Liu Taigang, Tao Peiying, Li Xiaowei, Qin Yufang, Wang Chunhua
College of Information Technology, Shanghai Ocean University, Shanghai 201306, China.
College of Food Science & Technology, Shanghai Ocean University, Shanghai 201306, China.
J Theor Biol. 2015 Feb 7;366:8-12. doi: 10.1016/j.jtbi.2014.11.010. Epub 2014 Nov 20.
Knowledge of apoptosis proteins plays an important role in understanding the mechanism of programmed cell death.
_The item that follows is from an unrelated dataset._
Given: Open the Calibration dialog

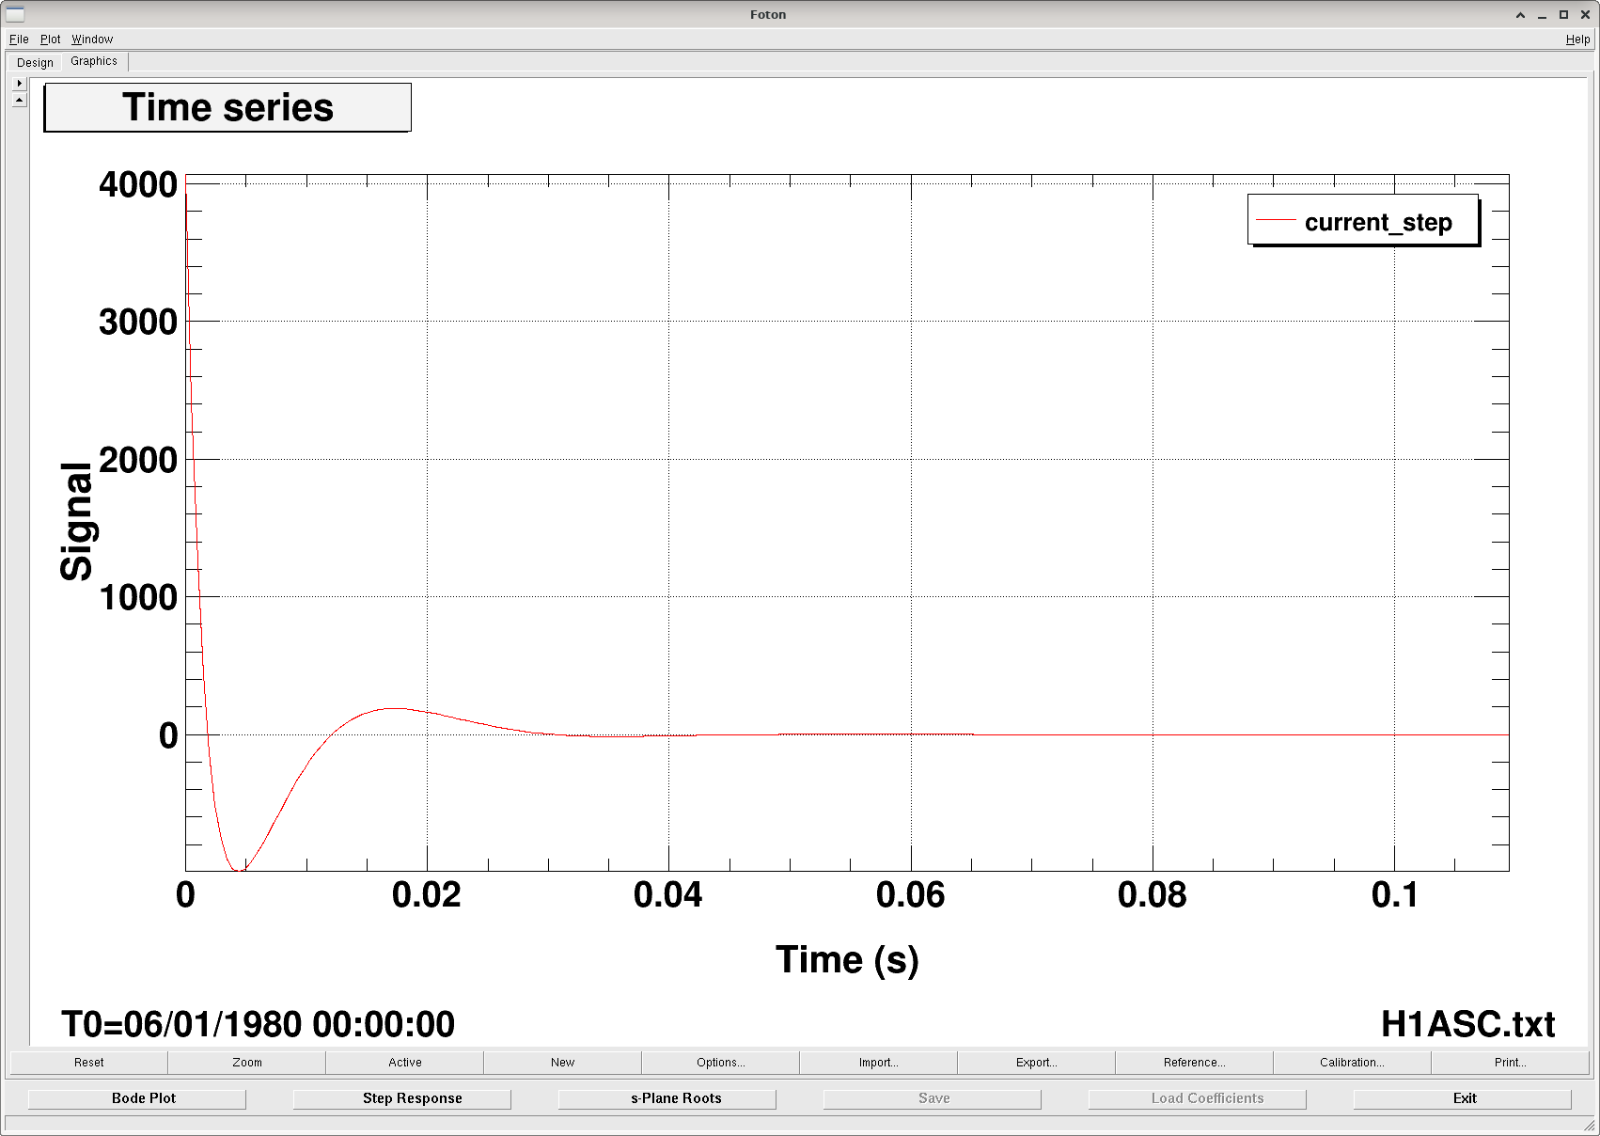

Obtaining information on subcellular location of apoptosis proteins is very helpful to reveal the apoptosis mechanism and understand the function of apoptosis proteins. Because of the cost in time and labor associated with large-scale wet-bench experiments, computational prediction of apoptosis proteins subcellular location becomes very important and many computational tools have been developed in the recent decades. Existing methods differ in the protein sequence representation techniques and classification algorithms adopted. In this study, we firstly introduce a sequence encoding scheme based on tri-grams computed directly from position-specific score matrices, which incorporates evolution information represented in the PSI-BLAST profile and sequence-order information. Then SVM-RFE algorithm is applied for feature selection and reduced vectors are input to a support vector machine classifier to predict subcellular location of apoptosis proteins. Jackknife tests on three widely used datasets show that our method provides the state-of-the-art performance in comparison with other existing methods.
了解凋亡蛋白在理解程序性细胞死亡机制中起着重要作用。获取凋亡蛋白亚细胞定位的信息对于揭示凋亡机制和理解凋亡蛋白的功能非常有帮助。由于大规模湿实验相关的时间和劳动力成本,凋亡蛋白亚细胞定位的计算预测变得非常重要,并且在最近几十年中已经开发了许多计算工具。现有方法在采用的蛋白质序列表示技术和分类算法方面有所不同。在本研究中,我们首先介绍一种基于直接从位置特异性得分矩阵计算的三元组的序列编码方案,该方案结合了PSI-BLAST谱中表示的进化信息和序列顺序信息。然后应用SVM-RFE算法进行特征选择,并将降维后的向量输入支持向量机分类器以预测凋亡蛋白的亚细胞定位。在三个广泛使用的数据集上进行的留一法测试表明,与其他现有方法相比,我们的方法具有最先进的性能。